Weaker US data sends USD lower, but will Fed push back on rate cuts

Good morning


All was quiet at the tail end of last week after what had been a pretty uneventful week as a whole, until weaker than expected US ISM data sent the US dollar lower.  GBPUSD traded from around 1.2600 to a high so far this morning of 1.2680, EURUSD bounced once again off 1.0800 to 1.0850, even USDJPY traded lower from 150.75 to hit 149.85 overnight, but has since regained that 150 level and now sits at 150.20. 


Short positions in Yen are rising according to the latest CTC data, now at the highest levels since 2018.  Back then we saw some sharp falls in USDJPY, but there seems less concern of a repeat such a move for the time being.  I think the cost of carry in being short USDJPY is helping stop speculative downside positions.  If a move does come it could be quite sharp and violet, but as I’ve said before it is all about the timing and one could lose a lot of money while sitting and waiting for a move to come.


Gold was a big mover on Friday, having spent much of the week in a tight $2025-2040 range, it broke higher towards the $2090 area, around those late Dec 2023 highs, and has held up there ever since.  Bitcoin also took advantage of the weaker USD, trading up to the $65,000 area this morning.

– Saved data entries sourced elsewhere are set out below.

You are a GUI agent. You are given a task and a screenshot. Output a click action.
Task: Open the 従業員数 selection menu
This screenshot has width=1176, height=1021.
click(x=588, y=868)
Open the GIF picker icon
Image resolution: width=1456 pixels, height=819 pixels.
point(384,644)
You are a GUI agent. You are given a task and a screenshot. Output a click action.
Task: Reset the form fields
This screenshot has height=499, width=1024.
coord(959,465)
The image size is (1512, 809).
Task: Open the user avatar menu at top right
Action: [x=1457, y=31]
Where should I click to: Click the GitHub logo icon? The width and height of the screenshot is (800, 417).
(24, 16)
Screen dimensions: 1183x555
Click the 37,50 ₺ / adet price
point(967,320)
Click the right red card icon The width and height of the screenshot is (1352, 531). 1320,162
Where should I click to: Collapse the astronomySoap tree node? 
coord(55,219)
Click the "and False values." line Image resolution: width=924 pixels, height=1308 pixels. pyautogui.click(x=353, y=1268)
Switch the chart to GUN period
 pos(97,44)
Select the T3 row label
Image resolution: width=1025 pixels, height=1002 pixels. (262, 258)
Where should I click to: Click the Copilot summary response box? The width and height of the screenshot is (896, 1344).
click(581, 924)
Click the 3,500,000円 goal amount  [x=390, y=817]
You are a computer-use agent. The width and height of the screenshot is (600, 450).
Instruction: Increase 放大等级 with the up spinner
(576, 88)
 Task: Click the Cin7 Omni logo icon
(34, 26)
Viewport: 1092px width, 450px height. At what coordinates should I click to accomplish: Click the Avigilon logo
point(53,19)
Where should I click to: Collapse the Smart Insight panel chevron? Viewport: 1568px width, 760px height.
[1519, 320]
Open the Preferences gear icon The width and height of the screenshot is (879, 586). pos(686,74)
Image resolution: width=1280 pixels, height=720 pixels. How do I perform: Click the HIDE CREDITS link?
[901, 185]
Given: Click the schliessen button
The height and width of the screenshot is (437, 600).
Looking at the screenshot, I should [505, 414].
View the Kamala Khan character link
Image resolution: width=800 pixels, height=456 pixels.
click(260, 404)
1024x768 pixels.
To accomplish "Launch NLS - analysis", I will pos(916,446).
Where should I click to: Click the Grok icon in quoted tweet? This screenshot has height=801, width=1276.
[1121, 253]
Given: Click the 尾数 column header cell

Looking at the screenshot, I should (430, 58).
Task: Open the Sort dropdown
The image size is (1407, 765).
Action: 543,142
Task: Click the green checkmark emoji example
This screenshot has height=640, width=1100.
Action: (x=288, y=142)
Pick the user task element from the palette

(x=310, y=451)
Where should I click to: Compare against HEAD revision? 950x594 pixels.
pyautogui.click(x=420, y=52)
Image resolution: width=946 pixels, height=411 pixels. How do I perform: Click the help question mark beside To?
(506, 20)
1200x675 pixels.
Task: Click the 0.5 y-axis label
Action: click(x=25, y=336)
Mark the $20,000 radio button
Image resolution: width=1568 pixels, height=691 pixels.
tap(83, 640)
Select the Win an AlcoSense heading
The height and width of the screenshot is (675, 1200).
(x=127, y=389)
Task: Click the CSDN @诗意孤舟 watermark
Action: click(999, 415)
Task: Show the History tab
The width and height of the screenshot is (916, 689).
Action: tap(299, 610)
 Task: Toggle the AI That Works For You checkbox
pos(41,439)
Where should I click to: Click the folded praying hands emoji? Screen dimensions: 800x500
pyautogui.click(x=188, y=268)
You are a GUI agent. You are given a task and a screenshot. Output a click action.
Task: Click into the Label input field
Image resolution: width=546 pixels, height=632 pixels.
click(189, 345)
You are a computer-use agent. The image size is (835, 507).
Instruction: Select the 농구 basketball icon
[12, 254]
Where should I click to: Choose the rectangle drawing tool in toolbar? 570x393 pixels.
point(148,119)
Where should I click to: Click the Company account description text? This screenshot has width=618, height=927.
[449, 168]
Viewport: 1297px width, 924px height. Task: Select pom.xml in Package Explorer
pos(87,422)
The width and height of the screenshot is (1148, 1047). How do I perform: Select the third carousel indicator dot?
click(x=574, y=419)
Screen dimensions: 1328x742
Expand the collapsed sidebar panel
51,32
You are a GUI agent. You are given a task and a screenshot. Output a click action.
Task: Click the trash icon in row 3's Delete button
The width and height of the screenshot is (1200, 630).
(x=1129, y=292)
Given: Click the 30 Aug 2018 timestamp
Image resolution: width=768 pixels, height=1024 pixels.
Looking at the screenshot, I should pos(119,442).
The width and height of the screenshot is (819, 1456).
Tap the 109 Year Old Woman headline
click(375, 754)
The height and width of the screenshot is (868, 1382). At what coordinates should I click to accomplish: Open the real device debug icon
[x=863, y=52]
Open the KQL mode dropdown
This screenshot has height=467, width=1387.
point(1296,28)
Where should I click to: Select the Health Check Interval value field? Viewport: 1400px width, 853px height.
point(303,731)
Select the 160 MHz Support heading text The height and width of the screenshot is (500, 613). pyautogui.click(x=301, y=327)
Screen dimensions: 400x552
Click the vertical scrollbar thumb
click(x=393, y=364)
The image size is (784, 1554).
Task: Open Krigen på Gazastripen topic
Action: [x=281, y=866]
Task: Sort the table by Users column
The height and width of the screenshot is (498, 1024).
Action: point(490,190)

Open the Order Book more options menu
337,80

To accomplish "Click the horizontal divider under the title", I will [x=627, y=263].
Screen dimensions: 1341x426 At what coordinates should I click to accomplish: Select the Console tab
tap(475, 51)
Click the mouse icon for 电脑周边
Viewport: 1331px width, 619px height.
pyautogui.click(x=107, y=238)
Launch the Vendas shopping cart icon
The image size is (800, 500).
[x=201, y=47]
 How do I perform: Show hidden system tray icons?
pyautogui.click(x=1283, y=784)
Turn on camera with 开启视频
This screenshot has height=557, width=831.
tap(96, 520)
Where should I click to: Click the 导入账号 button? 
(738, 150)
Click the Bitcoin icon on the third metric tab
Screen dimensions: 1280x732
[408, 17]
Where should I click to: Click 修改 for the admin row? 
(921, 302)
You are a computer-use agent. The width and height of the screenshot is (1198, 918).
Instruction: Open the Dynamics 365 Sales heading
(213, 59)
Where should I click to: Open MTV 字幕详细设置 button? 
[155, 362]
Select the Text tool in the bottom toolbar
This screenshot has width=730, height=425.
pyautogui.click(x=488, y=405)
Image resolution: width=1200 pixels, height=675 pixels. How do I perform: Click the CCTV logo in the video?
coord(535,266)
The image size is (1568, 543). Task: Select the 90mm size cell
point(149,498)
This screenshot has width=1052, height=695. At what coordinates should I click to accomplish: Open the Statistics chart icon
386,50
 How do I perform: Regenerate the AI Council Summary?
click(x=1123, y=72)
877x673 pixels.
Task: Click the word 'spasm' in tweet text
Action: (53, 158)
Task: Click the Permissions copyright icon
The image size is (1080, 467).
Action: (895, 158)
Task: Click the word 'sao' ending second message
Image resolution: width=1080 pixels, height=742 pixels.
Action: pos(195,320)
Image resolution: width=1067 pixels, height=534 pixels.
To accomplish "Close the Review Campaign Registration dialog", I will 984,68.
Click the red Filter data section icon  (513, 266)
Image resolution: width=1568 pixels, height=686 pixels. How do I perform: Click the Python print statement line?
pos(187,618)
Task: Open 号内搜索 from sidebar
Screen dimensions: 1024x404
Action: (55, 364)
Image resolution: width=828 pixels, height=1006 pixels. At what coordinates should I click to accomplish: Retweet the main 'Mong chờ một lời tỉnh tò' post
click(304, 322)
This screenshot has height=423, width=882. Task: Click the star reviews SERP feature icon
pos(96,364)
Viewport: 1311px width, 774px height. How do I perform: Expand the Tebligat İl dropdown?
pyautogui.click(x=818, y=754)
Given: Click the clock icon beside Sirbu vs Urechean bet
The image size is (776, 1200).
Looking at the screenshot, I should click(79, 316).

While the US dollar is on the defensive, there is still some talk that Fed could keep rates at current levels, or cut rates slower than the market expects.  The market has now come more into line with Feds thinking on rate cuts but there is a chance the Fed dot plot this month looks for later and slower rate cuts.  Still, US equities had a good finish to the week, the S&P 500 closed 5,137, while Asian shares were a bit mixed overnight but Nikkei has broken above 40,000 for the first time.


In other news, UK Chancellor Hunt has played down the chance of decent tax cuts in the budget on Wednesday.  If I were him I wouldn’t bother.  Its not going to be enough to win votes at the election later this year and the country will be better off with a few extra pounds in the bank.  I guess they could cut them which could mean any incoming government would probably have to raise them, making them unpopular, but such tactics are too potentially damaging for the country to be considered sensible.  They wouldn’t, would they?


In sport, Spurs managed a win, although left it a bit late for my liking, which keeps them in contention for a top four finish if any of the other teams have a wobble.  This season’s F1 looks like it could be another parade, with Verstappen victorious and dominant in the first race of the season.


Not wishing to turn this into a forum for a regular gripe and moan, at risk of just sounding like a grumpy old man, I have to say that my comments about the use of phone loudspeakers in public seemed to touch something of a nerve among readers.  Now, my latest gripe.  The use of cutlery.  Now I never claim to be the most sophisticated person or the best parent, but I and my children can use a knife and fork as they are intended.  While eating out at the weekend I was shocked by the number of fellow diners who are unable to hold and use a knife and fork correctly.  It just isn’t difficult, is it?


And just to continue what has become a reasonably regular gripe, I see that Thames Water is looking for a £4bn bailout and also would like to raise bills by some 40% to allow much infrastructure spending while still being able to pay outrageous dividends to its shareholders.  Honestly, this is the kind of thing people should be protesting about.


A limited economic calendar today, the UK budget on Wednesday will be something of a highlight this week and we have the US nonfarm payrolls coming out Friday which, as we know, have real market moving potential.  For now, the sun is shining, although it is still deceptively cold outside.  Stay dry and stay warm!  Spare a though for those in some parts of California and Nevada who are experiencing some pretty hefty snow storms.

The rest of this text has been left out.